## ИСХОДНЫЙ ТЕКСТ
+ + + + +

Литературный фон песни Галича включает в себя, возможно, ещё и цикл Блока «На поле Куликовом». Можно допустить, что скрытая в интонации полемичность: И это уже не татары — как раз к Блоку и отсылает. Мол, у него — татары (хотя смысл блоковского цикла был, конечно, шире, Мамай там был поводом для поэтического осмысления современности), а теперь — свои. Напомним, что в романе Пастернака блоковский ассоциативный фон вообще очень важен («Вдруг Юра подумал, что Блок это явление Рождества во всех областях русской жизни…»[406] и проч.). Для нас важно то, что Живаго воспринимает поначалу революцию «по-блоковски», в духе известной его фразы «слушайте революцию»: «Это была революция в том понимании, <…> какое придавала ей учащаяся молодёжь девятьсот пятого года, поклонявшаяся Блоку»[407]. Постепенно доктор расстаётся с «революционностью», согласно которой и стихи «На поле Куликовом» («Доспех тяжёл, как перед боем. // Теперь твой час настал. — Молись!»[408]) должны были восприниматься как предвестие революционных потрясений. Очевидно, что лирический герой песни Галича в этом раскладе солидаризируется с трезвой оценкой «позднего» Живаго, а не с «учащейся молодёжью девятьсот пятого года». Революция для него и есть Мамай.

Древнерусская история содержала в себе, между тем, ещё одну фигуру, которая точно вписывалась в контекст условного со- или противопоставления своих и чужих. Этой фигурой был князь Олег, по прозванию Вещий. Его имя появляется в двух песнях Галича последних лет жизни — то есть семидесятых годов. Такой «дубль» уже позволяет предположить особую значимость — а может быть, и ключевое место — князя Олега в комплексе древнерусских мотивов у Галича.

+ + + + +

Определите, соответствуют ли тексту о песнях Галича утверждения (а), (б) и (в). На каждое ответьте «да» или «нет» и дословно приведите решающие слова текста.
(а) Доктор Живаго до конца сохраняет «блоковское» восприятие революции.
(б) Имя князя Олега встречается в двух песнях Галича.
(в) Лирический герой песни Галича солидаризируется с учащейся молодёжью девятьсот пятого года.
Данные здесь никакой роли не играют.

## ВЫДЕРЖКИ ИЗ ДАННЫХ
+ + + + +

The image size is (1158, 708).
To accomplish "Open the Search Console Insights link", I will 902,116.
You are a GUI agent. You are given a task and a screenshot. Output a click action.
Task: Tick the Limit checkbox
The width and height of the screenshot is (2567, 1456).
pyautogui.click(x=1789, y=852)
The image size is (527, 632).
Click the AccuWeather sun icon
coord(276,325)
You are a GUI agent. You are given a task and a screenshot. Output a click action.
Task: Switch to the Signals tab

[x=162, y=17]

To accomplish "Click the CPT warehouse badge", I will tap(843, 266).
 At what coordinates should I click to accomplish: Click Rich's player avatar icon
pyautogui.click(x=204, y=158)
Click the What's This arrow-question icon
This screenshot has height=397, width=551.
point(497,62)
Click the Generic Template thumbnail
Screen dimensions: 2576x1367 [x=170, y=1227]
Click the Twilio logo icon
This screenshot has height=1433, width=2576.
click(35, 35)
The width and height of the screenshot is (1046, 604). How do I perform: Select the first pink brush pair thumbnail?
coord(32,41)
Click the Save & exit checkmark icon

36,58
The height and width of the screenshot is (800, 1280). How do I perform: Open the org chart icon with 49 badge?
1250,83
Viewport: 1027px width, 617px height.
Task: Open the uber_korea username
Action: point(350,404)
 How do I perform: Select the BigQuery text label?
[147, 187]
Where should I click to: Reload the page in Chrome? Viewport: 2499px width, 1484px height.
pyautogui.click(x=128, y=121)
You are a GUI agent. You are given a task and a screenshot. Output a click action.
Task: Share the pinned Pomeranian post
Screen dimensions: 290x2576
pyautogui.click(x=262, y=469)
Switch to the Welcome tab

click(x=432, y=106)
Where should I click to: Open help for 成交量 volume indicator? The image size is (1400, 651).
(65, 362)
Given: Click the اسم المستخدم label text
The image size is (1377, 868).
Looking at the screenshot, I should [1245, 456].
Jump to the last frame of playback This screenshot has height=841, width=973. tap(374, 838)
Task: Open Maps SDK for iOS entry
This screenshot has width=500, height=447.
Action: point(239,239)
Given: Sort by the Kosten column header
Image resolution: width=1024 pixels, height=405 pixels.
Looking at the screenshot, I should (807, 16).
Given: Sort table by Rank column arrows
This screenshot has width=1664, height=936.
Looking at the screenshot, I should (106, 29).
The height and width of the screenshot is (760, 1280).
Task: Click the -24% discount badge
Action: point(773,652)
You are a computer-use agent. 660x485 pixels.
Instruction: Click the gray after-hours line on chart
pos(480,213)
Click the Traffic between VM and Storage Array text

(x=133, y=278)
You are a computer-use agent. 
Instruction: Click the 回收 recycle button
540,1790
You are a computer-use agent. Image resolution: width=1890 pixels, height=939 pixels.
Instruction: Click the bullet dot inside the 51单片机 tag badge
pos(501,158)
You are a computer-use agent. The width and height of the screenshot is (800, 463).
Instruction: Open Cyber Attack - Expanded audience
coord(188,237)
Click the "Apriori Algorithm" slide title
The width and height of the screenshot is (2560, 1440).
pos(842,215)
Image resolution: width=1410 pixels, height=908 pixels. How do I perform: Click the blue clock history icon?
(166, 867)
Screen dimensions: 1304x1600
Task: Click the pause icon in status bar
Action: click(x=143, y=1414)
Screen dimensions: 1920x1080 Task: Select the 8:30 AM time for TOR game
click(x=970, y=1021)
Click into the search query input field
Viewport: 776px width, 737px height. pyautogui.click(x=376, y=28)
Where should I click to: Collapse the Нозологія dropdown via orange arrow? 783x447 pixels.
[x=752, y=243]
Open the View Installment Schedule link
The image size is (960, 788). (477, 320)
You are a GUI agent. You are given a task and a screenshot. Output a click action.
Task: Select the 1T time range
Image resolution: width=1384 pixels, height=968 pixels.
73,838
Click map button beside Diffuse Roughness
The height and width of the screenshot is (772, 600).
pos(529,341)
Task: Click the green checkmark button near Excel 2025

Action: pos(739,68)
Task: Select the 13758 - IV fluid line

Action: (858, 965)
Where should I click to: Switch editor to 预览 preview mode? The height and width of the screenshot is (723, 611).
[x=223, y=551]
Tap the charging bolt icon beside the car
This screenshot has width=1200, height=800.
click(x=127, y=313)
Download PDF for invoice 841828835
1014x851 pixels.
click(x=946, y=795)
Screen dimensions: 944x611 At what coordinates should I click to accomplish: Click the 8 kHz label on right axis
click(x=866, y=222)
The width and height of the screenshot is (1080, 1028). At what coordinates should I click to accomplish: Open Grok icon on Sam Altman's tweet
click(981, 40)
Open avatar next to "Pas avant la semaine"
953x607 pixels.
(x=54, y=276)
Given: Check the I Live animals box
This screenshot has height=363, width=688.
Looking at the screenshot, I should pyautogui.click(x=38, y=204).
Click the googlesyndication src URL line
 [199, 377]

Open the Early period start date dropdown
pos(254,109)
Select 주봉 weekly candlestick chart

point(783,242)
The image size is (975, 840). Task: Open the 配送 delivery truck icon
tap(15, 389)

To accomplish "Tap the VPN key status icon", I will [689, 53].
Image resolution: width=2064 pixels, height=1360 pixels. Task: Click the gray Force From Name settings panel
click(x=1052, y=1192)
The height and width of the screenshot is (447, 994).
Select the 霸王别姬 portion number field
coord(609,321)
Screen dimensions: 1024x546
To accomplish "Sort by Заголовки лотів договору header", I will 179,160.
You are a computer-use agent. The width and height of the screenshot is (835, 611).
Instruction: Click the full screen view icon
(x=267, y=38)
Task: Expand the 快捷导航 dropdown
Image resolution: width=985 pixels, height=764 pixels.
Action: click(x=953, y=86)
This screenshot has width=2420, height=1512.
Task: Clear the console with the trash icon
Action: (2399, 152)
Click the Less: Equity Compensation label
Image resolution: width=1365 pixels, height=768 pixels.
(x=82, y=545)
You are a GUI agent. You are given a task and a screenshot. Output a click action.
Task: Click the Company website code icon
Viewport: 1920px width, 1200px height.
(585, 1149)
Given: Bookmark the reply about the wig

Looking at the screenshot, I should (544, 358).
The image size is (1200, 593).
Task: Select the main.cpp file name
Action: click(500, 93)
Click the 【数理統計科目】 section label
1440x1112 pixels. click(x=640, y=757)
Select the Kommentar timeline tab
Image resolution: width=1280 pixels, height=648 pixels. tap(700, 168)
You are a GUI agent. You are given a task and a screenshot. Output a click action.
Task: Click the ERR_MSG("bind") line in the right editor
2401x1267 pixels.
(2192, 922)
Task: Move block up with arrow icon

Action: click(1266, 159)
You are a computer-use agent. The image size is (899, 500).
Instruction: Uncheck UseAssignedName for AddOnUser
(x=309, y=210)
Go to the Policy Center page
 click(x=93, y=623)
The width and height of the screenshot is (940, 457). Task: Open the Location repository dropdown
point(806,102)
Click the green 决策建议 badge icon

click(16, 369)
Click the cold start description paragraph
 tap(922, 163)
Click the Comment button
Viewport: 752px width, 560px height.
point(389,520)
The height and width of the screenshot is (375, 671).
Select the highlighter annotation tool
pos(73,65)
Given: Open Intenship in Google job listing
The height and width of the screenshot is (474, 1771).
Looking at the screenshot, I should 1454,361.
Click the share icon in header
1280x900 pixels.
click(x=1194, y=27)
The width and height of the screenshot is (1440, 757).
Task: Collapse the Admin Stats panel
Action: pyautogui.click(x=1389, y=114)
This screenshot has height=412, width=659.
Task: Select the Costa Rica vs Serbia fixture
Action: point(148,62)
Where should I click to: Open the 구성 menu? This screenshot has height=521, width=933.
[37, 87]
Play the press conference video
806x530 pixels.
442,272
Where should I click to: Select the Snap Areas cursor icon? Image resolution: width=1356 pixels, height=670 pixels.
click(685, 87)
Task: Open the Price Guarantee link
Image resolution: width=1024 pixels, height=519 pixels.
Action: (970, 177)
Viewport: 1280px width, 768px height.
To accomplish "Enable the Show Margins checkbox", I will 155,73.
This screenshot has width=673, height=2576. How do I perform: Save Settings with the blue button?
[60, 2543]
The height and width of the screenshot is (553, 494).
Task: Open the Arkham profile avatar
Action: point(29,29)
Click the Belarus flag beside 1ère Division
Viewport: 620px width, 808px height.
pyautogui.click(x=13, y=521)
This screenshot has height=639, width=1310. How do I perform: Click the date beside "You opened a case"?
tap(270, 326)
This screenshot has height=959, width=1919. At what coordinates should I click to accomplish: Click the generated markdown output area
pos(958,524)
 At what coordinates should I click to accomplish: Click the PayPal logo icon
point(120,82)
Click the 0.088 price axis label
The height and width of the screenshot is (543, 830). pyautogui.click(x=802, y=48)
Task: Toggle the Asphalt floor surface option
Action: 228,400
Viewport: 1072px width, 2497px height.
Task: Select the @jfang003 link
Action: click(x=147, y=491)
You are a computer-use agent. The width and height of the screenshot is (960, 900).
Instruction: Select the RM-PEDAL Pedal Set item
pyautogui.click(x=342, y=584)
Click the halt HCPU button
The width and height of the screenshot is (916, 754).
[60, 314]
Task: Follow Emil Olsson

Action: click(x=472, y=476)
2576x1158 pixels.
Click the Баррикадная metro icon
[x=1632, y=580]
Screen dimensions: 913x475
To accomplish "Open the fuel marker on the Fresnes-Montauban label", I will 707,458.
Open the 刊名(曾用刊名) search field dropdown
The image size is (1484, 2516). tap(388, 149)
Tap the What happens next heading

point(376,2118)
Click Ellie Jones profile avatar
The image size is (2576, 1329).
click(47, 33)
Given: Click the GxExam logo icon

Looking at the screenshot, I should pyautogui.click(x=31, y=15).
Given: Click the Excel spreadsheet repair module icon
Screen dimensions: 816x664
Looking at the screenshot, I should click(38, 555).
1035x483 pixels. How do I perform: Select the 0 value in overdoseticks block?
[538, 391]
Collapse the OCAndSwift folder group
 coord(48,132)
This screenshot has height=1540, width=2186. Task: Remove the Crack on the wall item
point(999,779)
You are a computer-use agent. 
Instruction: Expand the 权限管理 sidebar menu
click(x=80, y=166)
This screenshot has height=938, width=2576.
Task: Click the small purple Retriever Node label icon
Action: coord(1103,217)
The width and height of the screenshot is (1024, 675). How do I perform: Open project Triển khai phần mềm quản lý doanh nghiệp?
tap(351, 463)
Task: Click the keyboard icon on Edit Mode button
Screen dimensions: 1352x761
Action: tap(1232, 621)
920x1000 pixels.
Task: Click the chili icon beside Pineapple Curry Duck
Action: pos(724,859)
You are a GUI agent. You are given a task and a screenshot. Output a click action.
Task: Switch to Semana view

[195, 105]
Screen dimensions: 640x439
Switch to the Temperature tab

+ + + + +

## ПОЛНЫЙ ОТВЕТ
(а) Нет: «Постепенно доктор расстаётся с «революционностью»».
(б) Да: «Его имя появляется в двух песнях Галича последних лет жизни».
(в) Нет: «солидаризируется с трезвой оценкой «позднего» Живаго, а не с «учащейся молодёжью девятьсот пятого года»».